Open AccessBenefit‐Risk Summary of Crizotinib for the Treatment of Patients With ROS1 Alteration‐Positive, Metastatic Non‐Small Cell Lung Cancer
Author(s) -
Kazandjian Dickran,
Blumenthal Gideon M.,
Luo Lola,
He Kun,
Fran Ingrid,
Lemery Steven,
Pazdur Richard
Publication year - 2016
Publication title -
the oncologist
Language(s) - English
Resource type - Journals
SCImago Journal Rank - 2.176
H-Index - 164
eISSN - 1549-490X
pISSN - 1083-7159
DOI - 10.1634/theoncologist.2016-0101
Subject(s) - medicine , crizotinib , ros1 , lung cancer , nausea , oncology , hazard ratio , adverse effect , gastroenterology , surgery , cancer , confidence interval , adenocarcinoma , malignant pleural effusion
On March 11, 2016, after an expedited 5‐month review, the U.S. Food and Drug Administration expanded the crizotinib metastatic non‐small cell lung cancer (mNSCLC) indication to include the treatment of patients whose tumors harbor a ROS1 rearrangement.

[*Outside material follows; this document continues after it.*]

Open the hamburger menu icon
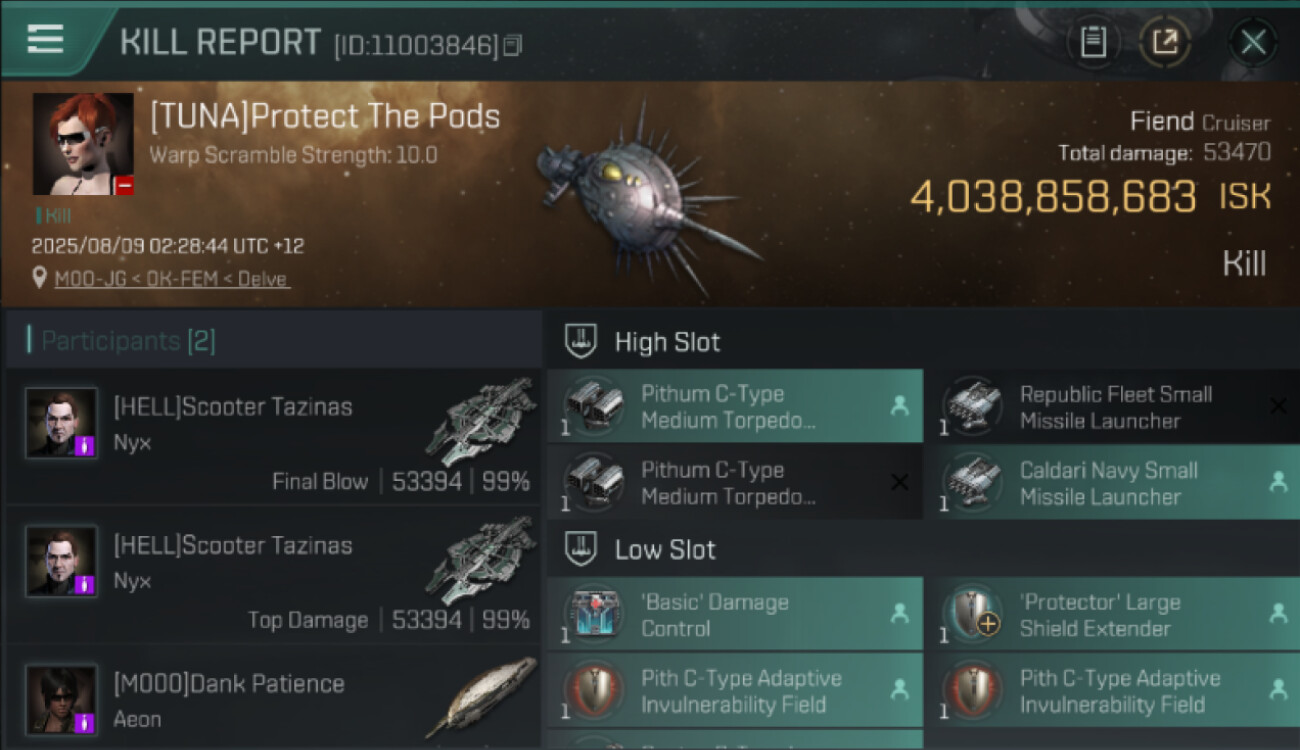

The approval was based on a clinically meaningful, durable objective response rate (ORR) in a multicenter, single‐arm clinical trial (ROS1 cohort of Trial PROFILE 1001) in patients with ROS1‐positive mNSCLC. The trial enrolled 50 patients (age range: 25–77 years) whose tumors were prospectively determined to have a ROS1 gene rearrangement by break‐apart fluorescence in situ hybridization (96%) or reverse transcriptase polymerase chain reaction (4%) clinical trial assays. Crizotinib demonstrated an ORR of 66% (95% confidence interval [CI]: 51%–79%) with a median duration of response of 18.3 months by independent radiology review and 72% (95% CI: 58%–84%) by investigator review. Patients received crizotinib 250 mg twice daily and had a median duration of exposure of 34.4 months. The toxicity profile in ROS1‐positive patients was generally consistent with the randomized safety data in the U.S. Product Insert from two ALK‐positive mNSCLC trials. The most common (≥25%) adverse reactions and laboratory test abnormalities included vision disorders, elevation of alanine transaminase and aspartate transaminase levels, nausea, hypophosphatemia, diarrhea, edema, vomiting, constipation, neutropenia, and fatigue. There were no treatment‐related deaths. A favorable benefit‐to‐risk evaluation led to the traditional approval of crizotinib for this new supplemental indication. Implications for Practice: Given the results from the ROS1 cohort of the clinical trial PROFILE 1001, crizotinib represents a new treatment option and the first approved therapy for patients with metastatic non‐small cell lung cancer whose tumors are ROS1 positive. Crizotinib demonstrated efficacy irrespective of prior treatment status.